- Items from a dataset
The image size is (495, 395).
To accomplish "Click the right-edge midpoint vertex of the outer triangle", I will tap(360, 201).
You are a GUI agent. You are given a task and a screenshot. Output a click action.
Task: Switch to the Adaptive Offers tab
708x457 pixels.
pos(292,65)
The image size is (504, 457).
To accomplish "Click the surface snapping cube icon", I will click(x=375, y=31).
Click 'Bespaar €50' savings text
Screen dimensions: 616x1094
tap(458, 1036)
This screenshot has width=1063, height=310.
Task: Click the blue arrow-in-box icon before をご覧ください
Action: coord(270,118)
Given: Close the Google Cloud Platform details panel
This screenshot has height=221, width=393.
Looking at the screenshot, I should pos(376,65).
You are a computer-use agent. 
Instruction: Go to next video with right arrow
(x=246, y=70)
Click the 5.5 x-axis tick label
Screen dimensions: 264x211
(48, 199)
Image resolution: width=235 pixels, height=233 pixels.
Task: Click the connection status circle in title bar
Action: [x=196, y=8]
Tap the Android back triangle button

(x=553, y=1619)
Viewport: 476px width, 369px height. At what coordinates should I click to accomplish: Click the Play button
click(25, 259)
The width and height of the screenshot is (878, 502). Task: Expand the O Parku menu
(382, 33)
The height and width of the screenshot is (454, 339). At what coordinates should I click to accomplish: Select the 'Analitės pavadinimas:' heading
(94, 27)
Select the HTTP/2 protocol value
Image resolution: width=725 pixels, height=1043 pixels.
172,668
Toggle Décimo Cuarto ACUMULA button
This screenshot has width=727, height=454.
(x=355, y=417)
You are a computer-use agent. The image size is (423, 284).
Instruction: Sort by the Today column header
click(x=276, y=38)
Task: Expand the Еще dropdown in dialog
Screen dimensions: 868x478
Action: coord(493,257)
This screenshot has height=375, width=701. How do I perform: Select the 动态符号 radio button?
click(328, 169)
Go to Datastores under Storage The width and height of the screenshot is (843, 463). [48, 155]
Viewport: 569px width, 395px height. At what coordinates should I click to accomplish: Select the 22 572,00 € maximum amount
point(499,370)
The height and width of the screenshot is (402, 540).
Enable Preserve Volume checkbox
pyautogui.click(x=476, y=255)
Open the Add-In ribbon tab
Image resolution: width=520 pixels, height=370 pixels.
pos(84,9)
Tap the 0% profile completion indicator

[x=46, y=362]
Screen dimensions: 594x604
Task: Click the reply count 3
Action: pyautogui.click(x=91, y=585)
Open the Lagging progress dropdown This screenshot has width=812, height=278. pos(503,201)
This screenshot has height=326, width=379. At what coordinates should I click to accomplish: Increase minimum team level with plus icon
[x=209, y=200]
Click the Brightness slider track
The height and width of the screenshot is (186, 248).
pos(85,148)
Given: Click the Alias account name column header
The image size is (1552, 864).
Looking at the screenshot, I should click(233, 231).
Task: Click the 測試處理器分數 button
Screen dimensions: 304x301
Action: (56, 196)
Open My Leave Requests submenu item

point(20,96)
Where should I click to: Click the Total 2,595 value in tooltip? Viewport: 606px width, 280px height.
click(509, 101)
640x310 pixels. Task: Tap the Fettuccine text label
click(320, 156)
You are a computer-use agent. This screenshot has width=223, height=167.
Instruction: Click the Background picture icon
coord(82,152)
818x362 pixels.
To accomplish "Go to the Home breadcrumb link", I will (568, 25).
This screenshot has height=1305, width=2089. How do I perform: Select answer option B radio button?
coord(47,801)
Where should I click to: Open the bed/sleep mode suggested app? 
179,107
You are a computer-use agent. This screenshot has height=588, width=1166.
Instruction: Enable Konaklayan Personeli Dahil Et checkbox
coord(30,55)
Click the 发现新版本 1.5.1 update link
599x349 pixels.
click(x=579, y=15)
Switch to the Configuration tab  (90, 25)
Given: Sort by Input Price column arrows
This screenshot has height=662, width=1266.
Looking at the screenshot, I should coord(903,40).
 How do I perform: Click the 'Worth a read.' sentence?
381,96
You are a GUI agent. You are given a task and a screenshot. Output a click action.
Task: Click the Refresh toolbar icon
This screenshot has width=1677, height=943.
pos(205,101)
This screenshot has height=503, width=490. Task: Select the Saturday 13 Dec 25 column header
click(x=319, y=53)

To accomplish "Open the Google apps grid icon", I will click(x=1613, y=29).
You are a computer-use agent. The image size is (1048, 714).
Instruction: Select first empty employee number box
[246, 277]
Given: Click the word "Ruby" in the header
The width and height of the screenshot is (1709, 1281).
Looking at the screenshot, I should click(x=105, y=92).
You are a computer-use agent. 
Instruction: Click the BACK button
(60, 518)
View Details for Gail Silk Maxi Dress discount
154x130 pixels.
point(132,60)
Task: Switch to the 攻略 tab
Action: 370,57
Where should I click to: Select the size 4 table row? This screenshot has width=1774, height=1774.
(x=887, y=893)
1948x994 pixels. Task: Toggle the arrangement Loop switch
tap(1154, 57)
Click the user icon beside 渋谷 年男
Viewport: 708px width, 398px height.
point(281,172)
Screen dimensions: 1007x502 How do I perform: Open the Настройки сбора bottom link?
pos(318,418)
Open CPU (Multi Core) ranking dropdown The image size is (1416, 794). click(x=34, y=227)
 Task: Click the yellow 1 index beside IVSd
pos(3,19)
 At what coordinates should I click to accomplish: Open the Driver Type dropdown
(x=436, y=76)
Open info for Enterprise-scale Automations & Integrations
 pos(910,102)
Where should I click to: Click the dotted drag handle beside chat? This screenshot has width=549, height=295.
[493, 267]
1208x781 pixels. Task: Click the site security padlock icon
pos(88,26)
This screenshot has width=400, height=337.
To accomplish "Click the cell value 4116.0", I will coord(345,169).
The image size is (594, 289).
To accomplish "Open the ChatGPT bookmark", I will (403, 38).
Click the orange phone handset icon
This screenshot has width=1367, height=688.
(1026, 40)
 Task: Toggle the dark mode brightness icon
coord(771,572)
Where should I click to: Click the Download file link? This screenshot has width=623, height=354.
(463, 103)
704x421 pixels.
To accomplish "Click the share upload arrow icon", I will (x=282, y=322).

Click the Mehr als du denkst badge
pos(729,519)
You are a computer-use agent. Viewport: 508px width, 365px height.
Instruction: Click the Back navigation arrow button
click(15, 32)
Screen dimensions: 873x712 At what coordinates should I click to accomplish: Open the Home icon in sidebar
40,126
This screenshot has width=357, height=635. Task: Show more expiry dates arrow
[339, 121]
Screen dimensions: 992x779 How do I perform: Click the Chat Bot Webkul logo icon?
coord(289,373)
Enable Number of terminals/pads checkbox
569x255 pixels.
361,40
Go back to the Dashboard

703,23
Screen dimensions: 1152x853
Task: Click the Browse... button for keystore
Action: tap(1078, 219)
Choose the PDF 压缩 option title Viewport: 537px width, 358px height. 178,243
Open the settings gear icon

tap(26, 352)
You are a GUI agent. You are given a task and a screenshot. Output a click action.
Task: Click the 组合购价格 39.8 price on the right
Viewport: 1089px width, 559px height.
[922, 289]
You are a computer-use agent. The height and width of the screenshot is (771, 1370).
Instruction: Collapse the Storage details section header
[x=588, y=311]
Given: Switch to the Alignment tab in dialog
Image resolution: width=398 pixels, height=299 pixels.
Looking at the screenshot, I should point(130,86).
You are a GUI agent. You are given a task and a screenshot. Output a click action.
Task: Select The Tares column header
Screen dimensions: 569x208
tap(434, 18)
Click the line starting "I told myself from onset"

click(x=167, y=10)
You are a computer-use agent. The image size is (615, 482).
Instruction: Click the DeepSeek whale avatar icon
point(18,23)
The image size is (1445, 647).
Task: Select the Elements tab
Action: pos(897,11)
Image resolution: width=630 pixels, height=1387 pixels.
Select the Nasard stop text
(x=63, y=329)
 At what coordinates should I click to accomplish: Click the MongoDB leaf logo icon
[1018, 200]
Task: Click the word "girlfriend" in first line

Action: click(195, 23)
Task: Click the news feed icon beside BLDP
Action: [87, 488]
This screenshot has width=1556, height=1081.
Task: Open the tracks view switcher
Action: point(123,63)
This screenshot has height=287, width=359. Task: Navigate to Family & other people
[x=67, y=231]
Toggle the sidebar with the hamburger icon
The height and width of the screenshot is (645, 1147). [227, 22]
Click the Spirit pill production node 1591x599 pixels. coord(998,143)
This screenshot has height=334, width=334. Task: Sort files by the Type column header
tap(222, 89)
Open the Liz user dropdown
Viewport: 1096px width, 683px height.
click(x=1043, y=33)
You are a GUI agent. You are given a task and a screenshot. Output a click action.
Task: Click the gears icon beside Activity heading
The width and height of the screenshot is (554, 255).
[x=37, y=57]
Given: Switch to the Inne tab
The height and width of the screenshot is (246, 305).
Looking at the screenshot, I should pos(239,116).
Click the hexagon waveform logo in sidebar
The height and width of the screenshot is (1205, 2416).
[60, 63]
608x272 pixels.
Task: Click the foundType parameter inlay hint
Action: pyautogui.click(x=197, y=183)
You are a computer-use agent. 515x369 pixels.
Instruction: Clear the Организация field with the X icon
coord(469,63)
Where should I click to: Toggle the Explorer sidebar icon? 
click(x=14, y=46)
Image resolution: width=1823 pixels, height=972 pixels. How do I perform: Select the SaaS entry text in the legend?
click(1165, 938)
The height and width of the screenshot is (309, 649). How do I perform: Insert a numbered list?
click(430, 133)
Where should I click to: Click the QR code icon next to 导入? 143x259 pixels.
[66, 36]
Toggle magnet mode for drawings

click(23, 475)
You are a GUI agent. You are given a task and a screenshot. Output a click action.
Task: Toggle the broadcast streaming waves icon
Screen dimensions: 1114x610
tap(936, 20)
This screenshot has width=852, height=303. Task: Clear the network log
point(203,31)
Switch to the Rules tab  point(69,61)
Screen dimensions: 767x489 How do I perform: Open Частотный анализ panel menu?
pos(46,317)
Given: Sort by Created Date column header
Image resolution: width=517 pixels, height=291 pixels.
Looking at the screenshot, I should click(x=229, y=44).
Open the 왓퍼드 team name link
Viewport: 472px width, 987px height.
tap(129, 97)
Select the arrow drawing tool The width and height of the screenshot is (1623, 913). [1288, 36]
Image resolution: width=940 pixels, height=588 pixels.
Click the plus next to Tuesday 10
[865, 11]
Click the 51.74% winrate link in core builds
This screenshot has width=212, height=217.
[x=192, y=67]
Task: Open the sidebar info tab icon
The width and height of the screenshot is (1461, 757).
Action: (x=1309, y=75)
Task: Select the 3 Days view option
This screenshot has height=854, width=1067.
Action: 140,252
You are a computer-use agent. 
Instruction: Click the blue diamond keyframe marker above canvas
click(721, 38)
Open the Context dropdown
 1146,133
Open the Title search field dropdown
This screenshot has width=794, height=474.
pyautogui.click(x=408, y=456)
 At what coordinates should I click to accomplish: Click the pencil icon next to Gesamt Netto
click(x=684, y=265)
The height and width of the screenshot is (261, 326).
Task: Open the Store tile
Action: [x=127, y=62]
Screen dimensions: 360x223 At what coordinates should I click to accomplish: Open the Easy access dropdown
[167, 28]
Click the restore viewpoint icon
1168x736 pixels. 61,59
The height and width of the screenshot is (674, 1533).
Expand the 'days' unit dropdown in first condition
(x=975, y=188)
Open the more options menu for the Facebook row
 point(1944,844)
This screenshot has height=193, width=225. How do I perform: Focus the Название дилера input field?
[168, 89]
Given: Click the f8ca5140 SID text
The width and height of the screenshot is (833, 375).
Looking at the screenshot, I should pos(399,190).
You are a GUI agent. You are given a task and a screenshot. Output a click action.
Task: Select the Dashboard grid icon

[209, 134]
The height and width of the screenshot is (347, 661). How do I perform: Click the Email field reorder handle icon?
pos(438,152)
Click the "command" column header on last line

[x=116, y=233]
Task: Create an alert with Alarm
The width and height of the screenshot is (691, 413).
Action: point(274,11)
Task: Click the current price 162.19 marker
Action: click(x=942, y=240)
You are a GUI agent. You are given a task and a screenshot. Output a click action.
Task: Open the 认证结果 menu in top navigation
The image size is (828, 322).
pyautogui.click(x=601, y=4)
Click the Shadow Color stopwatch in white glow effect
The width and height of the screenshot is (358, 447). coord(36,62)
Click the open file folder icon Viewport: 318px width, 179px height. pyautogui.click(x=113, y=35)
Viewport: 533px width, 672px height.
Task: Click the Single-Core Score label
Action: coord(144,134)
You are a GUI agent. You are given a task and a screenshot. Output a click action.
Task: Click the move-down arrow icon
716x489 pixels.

- Stated task
Arrange the items from the line with "You are a computer-use agent. The image size is (423, 284)." to the line with "pos(85,148)" as a JSON list of strings, one string per line, with blank lines omitted.

- The response
[
  "You are a computer-use agent. The image size is (423, 284).",
  "Instruction: Sort by the Today column header",
  "click(x=276, y=38)",
  "Task: Expand the Еще dropdown in dialog",
  "Screen dimensions: 868x478",
  "Action: coord(493,257)",
  "This screenshot has height=375, width=701. How do I perform: Select the 动态符号 radio button?",
  "click(328, 169)",
  "Go to Datastores under Storage The width and height of the screenshot is (843, 463). [48, 155]",
  "Viewport: 569px width, 395px height. At what coordinates should I click to accomplish: Select the 22 572,00 € maximum amount",
  "point(499,370)",
  "The height and width of the screenshot is (402, 540).",
  "Enable Preserve Volume checkbox",
  "pyautogui.click(x=476, y=255)",
  "Open the Add-In ribbon tab",
  "Image resolution: width=520 pixels, height=370 pixels.",
  "pos(84,9)",
  "Tap the 0% profile completion indicator",
  "[x=46, y=362]",
  "Screen dimensions: 594x604",
  "Task: Click the reply count 3",
  "Action: pyautogui.click(x=91, y=585)",
  "Open the Lagging progress dropdown This screenshot has width=812, height=278. pos(503,201)",
  "This screenshot has height=326, width=379. At what coordinates should I click to accomplish: Increase minimum team level with plus icon",
  "[x=209, y=200]",
  "Click the Brightness slider track",
  "The height and width of the screenshot is (186, 248).",
  "pos(85,148)"
]